Este enraizamento do preconceito na corporação é tão naturalizado que alguns colegas de Silva não se importavam de destilar o racismo na sua frente. “Trabalhei com um policial branco que era super racista, ele dizia abertamente que atendia de forma distinta negros e brancos, abordava os dois de forma diferente: ‘com negros sou mais duro, porque conheço a raça”, afirma. O soldado chegou a sondar alguns de seus chefes sobre como proceder diante de um caso tão flagrante como este, mas foi desestimulado a fazer qualquer reclamação formal: “Os mecanismo de controle são muito frágeis, não vale a pena denunciar porque você se expõe e fica sujeito a represálias”.
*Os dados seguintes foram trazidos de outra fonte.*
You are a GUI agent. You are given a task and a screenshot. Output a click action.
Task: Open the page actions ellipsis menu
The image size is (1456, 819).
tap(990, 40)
A reportagem entrou questionou a Polícia Militar do Rio de Janeiro e a Secretaria de Segurança Pública de São Paulo —Estados que concentram as maiores forças policiais do país— sobre o número de negros mortos em suas fileiras. Ambas se limitaram a informar o total de policiais mortos, independentemente de cor.

A estatística sobre a predominância de policiais negros entre os mortos nas forças públicas dialoga com outra realidade brasileira: jovens negros são as maiores vítimas de ações da PM. Eles são 75,4% do total de fatalidades durante intervenção policial. O que nos leva à conclusão de que, independentemente do lado da pistola em que o negro se encontra, na mira ou atrás dela, ele é a maior vítima. “São esses policiais negros que matam o jovem da periferia que está andando de moto ou vendendo droga. E também são eles que morrem. O inimigo que o Estado construiu para ele combater todos os dias em nome da guerra às drogas é o cara que ele vê no espelho”, diz Campos, do Movimento dos Policiais Antifascismo.